**What to produce**
Beneath this instruction is a listing; print exactly the lines in it starting at the line that contains "Click the down arrow icon on 生猪(内三元) card" and going through the line that contains "Task: Click Tatiana".
-.-.-
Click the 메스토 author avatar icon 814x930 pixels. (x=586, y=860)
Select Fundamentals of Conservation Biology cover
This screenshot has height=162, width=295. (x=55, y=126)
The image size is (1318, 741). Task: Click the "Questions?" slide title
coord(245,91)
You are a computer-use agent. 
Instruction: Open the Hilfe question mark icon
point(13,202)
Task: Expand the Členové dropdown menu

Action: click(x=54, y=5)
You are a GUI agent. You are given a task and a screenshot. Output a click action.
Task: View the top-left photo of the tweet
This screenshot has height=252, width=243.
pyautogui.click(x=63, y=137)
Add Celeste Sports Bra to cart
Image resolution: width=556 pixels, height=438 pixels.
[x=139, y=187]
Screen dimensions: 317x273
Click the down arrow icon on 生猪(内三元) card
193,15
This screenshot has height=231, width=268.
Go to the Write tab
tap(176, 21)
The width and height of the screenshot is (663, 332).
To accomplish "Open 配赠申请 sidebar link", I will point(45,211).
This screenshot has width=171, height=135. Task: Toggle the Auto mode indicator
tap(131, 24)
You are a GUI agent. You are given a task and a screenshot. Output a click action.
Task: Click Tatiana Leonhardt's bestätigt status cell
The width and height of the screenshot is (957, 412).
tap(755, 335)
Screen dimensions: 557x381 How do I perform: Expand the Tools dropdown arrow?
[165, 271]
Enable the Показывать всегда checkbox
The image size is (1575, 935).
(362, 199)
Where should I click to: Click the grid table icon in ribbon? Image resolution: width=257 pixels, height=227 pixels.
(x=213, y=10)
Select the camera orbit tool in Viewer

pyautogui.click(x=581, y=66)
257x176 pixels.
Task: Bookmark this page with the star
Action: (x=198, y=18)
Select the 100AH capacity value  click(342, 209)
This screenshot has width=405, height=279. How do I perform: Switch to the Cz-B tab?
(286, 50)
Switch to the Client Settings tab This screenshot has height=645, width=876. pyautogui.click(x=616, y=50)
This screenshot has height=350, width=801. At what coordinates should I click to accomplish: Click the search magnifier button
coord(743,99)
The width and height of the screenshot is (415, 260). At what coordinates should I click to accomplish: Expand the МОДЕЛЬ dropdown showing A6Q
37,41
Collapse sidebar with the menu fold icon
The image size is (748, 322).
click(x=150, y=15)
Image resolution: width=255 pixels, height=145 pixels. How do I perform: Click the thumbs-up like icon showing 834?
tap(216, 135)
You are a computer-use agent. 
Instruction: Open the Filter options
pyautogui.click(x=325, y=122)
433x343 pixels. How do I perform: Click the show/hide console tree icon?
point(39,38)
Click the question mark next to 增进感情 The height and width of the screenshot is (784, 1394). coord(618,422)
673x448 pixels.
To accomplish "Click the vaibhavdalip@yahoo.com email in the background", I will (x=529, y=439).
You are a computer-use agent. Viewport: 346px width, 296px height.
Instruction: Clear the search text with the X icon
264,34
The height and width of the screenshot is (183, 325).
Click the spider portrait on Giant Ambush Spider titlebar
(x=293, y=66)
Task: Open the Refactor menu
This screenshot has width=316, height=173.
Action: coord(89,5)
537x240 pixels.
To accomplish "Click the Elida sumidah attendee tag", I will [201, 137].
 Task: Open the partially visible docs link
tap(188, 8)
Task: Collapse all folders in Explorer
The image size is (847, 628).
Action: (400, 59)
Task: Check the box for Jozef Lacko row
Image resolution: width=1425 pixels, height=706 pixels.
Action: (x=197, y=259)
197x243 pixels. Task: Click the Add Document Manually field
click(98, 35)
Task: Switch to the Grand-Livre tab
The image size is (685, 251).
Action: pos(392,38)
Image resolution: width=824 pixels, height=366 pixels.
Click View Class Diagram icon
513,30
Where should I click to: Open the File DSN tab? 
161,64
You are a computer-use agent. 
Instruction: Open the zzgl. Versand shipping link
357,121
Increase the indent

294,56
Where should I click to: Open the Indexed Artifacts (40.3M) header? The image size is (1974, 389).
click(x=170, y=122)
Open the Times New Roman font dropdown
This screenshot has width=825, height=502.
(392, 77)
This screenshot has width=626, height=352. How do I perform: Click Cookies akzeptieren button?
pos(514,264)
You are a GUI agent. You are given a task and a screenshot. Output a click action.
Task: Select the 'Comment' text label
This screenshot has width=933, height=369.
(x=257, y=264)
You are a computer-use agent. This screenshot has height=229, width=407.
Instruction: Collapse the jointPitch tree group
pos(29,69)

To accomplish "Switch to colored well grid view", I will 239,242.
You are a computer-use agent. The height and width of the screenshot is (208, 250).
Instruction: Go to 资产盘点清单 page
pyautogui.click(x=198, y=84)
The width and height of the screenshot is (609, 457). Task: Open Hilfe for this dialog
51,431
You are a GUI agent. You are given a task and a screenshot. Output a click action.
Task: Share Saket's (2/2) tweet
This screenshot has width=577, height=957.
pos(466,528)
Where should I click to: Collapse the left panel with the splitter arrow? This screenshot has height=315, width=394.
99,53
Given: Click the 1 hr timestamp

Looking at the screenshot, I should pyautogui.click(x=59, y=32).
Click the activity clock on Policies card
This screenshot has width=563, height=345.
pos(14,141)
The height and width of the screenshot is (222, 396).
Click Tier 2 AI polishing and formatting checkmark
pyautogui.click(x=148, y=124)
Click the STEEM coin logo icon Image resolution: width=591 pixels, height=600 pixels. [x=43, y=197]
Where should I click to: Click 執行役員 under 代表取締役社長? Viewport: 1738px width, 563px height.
-.-.-
**Problem solution**
Click the down arrow icon on 生猪(内三元) card
193,15
This screenshot has height=231, width=268.
Go to the Write tab
tap(176, 21)
The width and height of the screenshot is (663, 332).
To accomplish "Open 配赠申请 sidebar link", I will point(45,211).
This screenshot has width=171, height=135. Task: Toggle the Auto mode indicator
tap(131, 24)
You are a GUI agent. You are given a task and a screenshot. Output a click action.
Task: Click Tatiana Leonhardt's bestätigt status cell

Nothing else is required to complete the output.